For his master’s thesis, completed at the University of New Mexico, as well as for his series Domestic Reliquary, Daniel used the salted paper process. The work in his new book, The Hereditary Estate, was created using a 100-year-old large format camera. “The cyanotype process is one of my specialties, but my total body of work is really quite eclectic,” he says.
The modern cyanotype process is also known as Ware’s. “I started to seriously pursue the cyanotype process three years ago in my own artistic practice. I created a body of work called Waiting for Rapture, as I worked to perfect that process,” says Daniel.
“Depending on the project I’m working on, I use the tools and the processes that are correct for the concepts or imagery that I’m making.”
Much of Daniel’s work, like Waiting for Rapture, is closely linked to memory and documentation. “I’m very interested in the conceptual link of the history of the process that I’m using and how it ties to the subject matter of my photographs.”
Cyanotype prints are actually regenerative. While the image will fade over time, if stored in cool, dark place for a certain amount of time, the image will regain contrast. It’s interesting to note that the work of the English botanist and photographer Anna Atkins is often displayed in museums under a black cloth for this reason.
“I’m interested in how the restorative quality of the cyanotype image relates to memory,” says Daniel. “My work is all about family and memory. The cyanotype’s ability to recover from the affects of time and exposure to the elements, is an interesting link to the imagery that I make.”
The cyanotype process was employed by scientists in the 19th century to document botanical specimens. “Because cyanotypes were used in the service of evidence, I make images using this process to elaborate on the true nature of family,” he says.
As an art form, photography has a relatively short, but very well documented history. Daniel says he finds value in that, and also in the fact that modern technology allows us to engage with some of the oldest photographic processes in a new way. “I’m not a purist—I’m really interested in the intersection of the latest technology and the oldest technology. Digital technology gives us the capacity to really perfect the images made with these early processes.”
On the other hand, combining digital processes with traditional, hand-made techniques often makes photographic prints more desirable by collectors. “Even when you use a digital negative, you’re still making a one-of-a-kind object. Each photograph that I make, regardless if it’s made with a digital negative or not, is a unique object,” says Daniel. “It’s a much more intimate experience to look at an image that’s been created by hand, rather than what you get with an image that’s been created completely digitally.”

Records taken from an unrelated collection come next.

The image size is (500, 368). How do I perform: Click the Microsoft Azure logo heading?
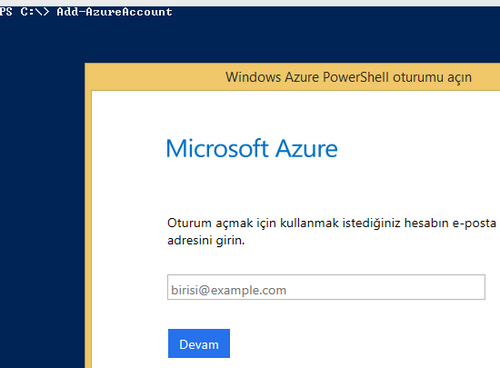click(x=252, y=148)
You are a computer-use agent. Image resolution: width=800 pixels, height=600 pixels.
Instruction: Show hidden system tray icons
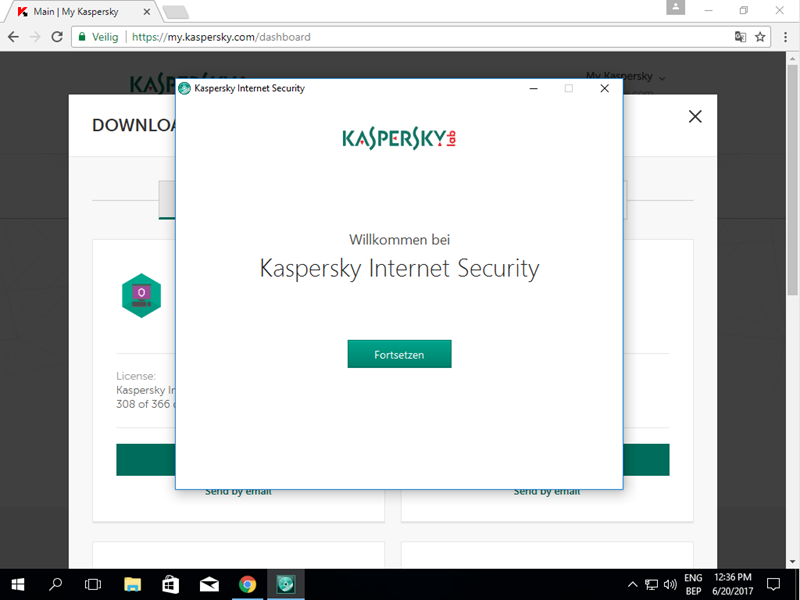point(632,584)
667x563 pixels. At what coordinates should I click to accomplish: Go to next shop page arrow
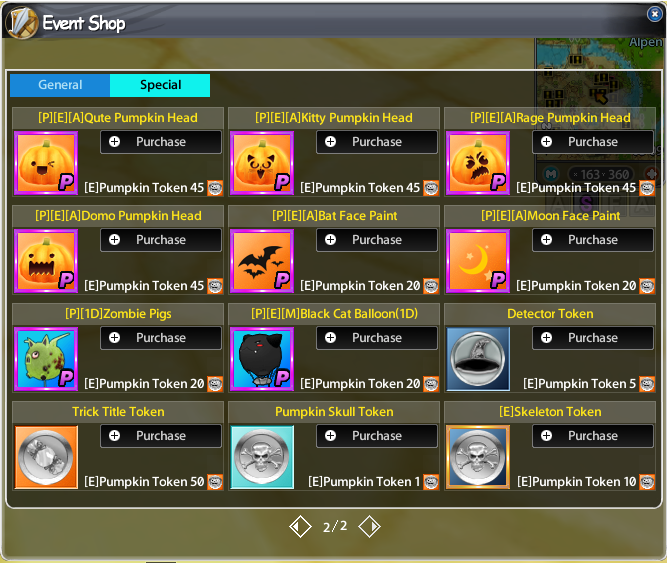click(369, 527)
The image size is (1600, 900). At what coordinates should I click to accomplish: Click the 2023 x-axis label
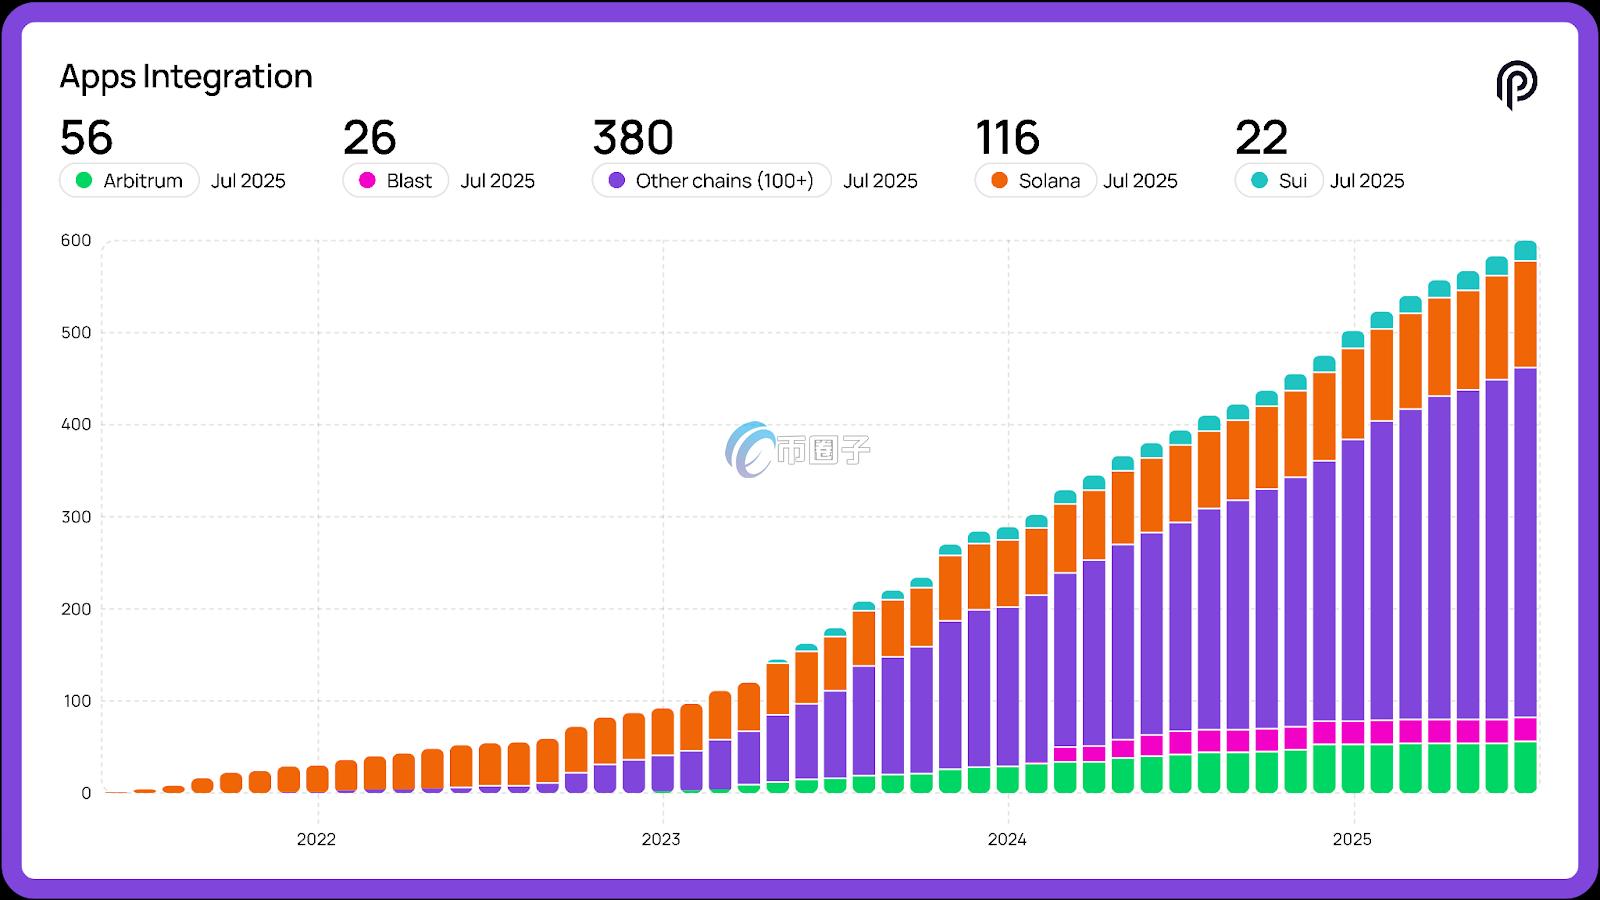point(661,839)
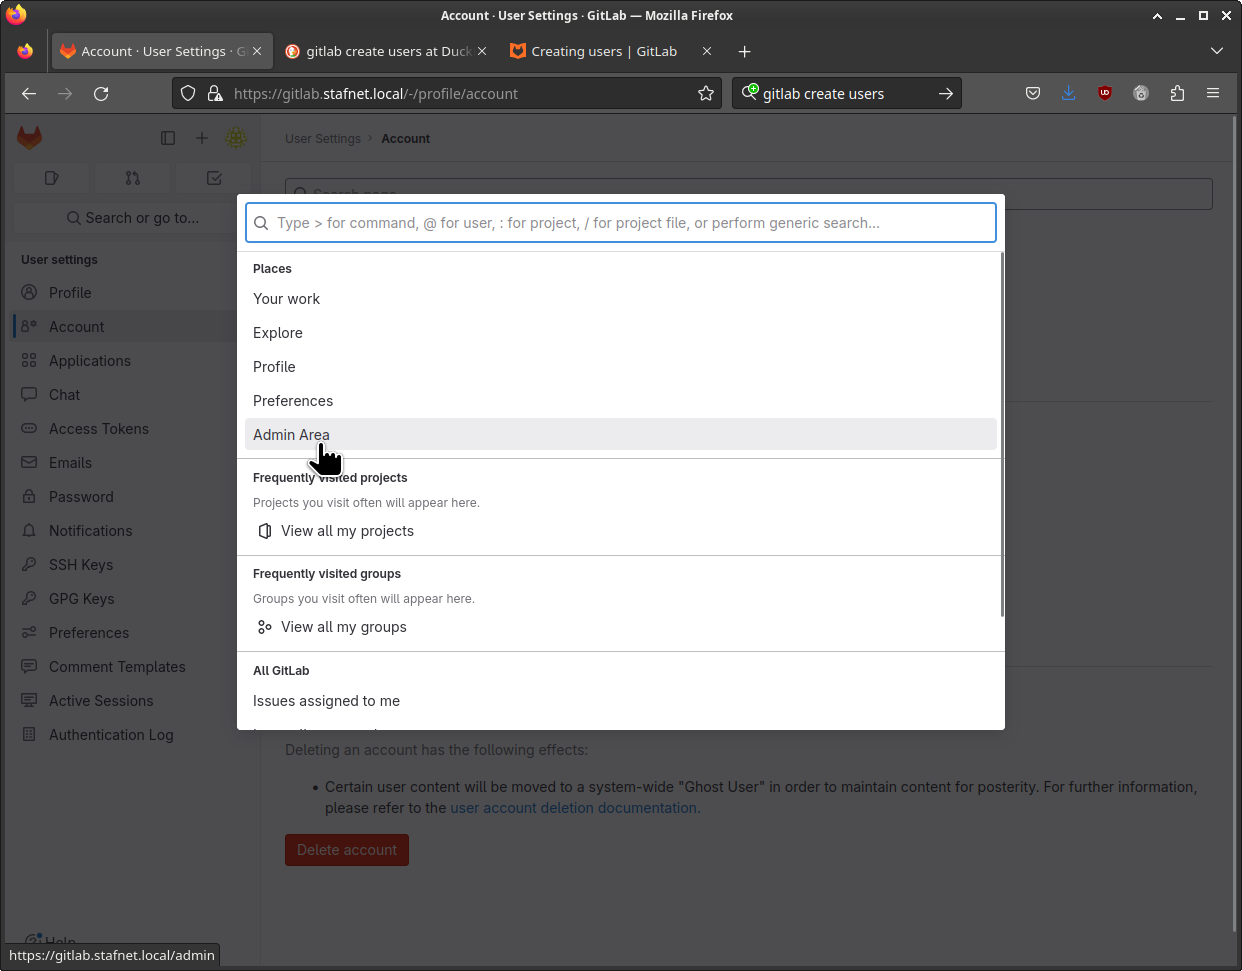Click the plus create new icon in GitLab
1242x971 pixels.
point(202,138)
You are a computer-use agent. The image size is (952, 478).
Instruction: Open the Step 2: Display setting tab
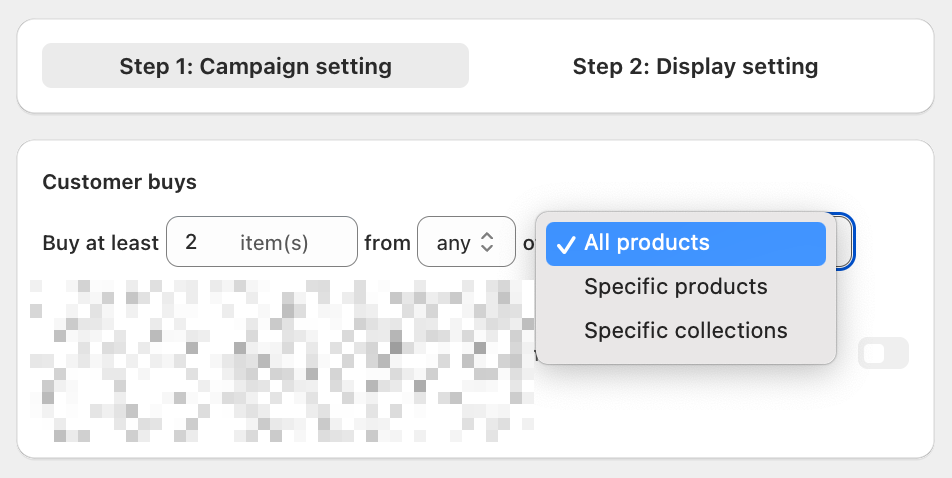[x=695, y=66]
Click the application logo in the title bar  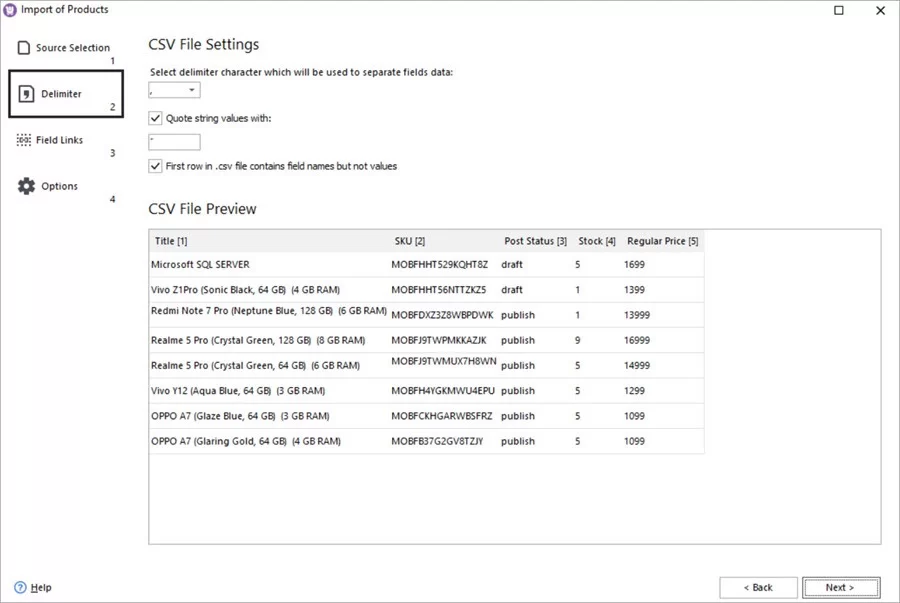(11, 10)
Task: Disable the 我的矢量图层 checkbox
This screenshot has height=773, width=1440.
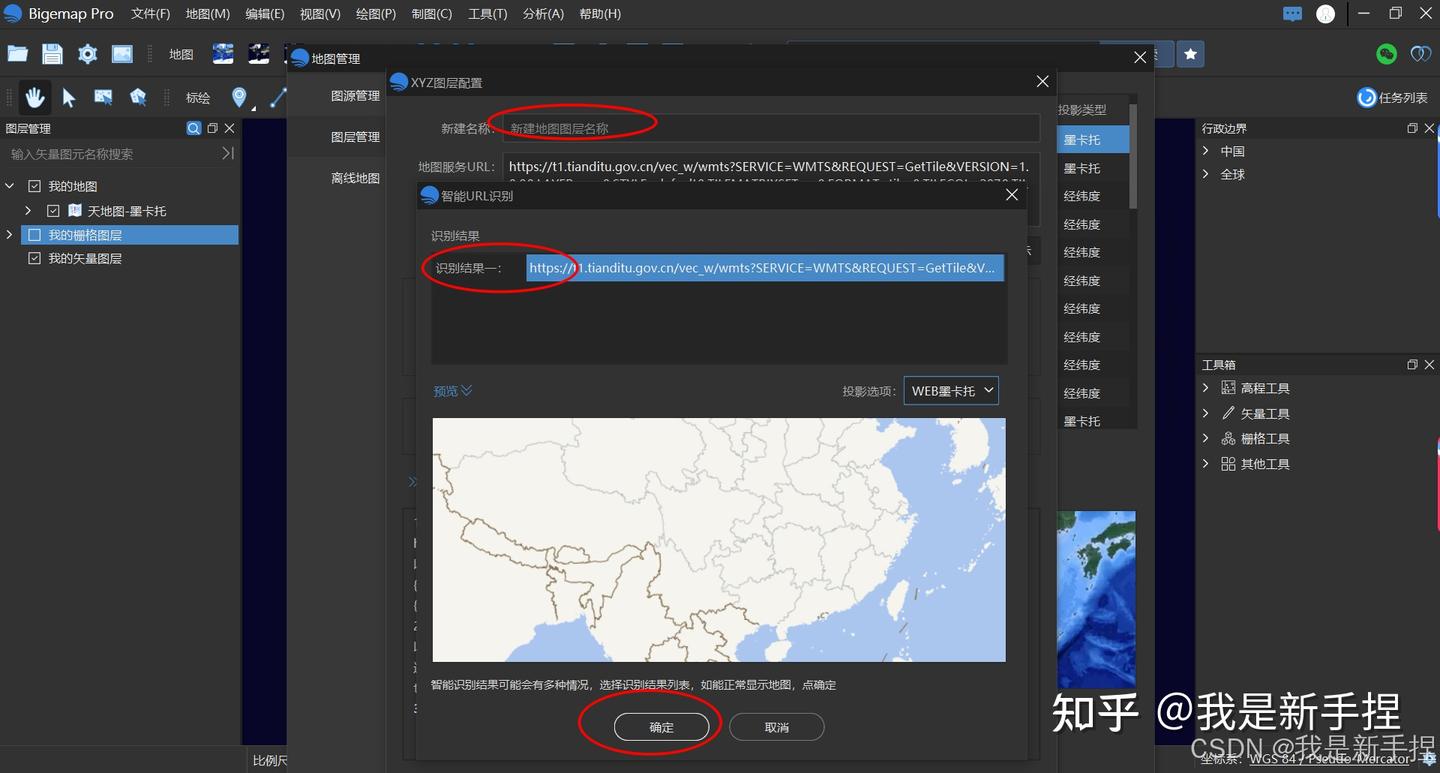Action: click(34, 258)

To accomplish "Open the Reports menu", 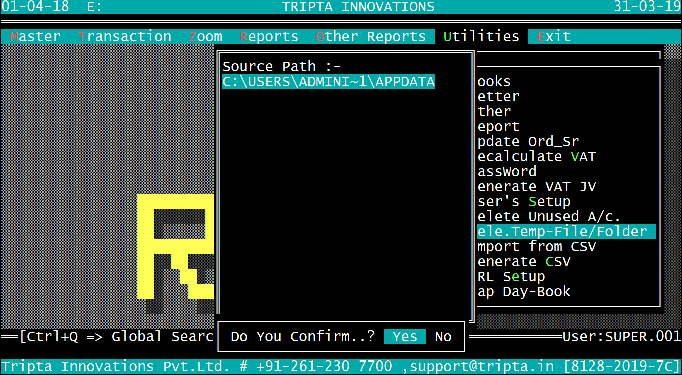I will (x=269, y=37).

Daniel says that photography is not only about creating an image, but also about choosing the correct materials to communicate your ideas. This includes paper choice, and the process you decide to use. “To me photography is about visual communication, and if you can somehow link the imagery you’re making to the materials and the process, your prints become more valuable and rich.”
His work has recently been featured in the International New York Times, The Diffusion Annual, and Black and White Magazine, and he teaches a course in alternative process photography at the University of Kansas, where he is an Assistant Professor.
In May, Daniel will teach a three-day workshop at The Image Flow. He will present the cyanotype process, but also teach participants how to use toning techniques to create a wide range of color tones. “It’s a common misconception that cyanotype images are all cobalt blue. The process is very versatile. You can use various household substances like detergent, red wine, coffee, and tea, to tone the image, with results ranging from yellow to black,” he says.
No alternative process experience is necessary, and this workshop is well suited to all levels of photographers. It is not a digital negative class. Participants will use a set of pre-made curves to achieve the maximum tonal range needed for the cyanotype process. All materials are provided and you will print digital negatives from you own photographs during the workshop.
“This is a very experimental process. Having a basic understanding of Photoshop is suggested, but you can also bring in found objects, drawings made on transparency, anything opaque that you want to place on the paper,” says Daniel.
“Everybody brings their own experience to the table. I love this workshop because we’re all working together, learning from each other and our mistakes.”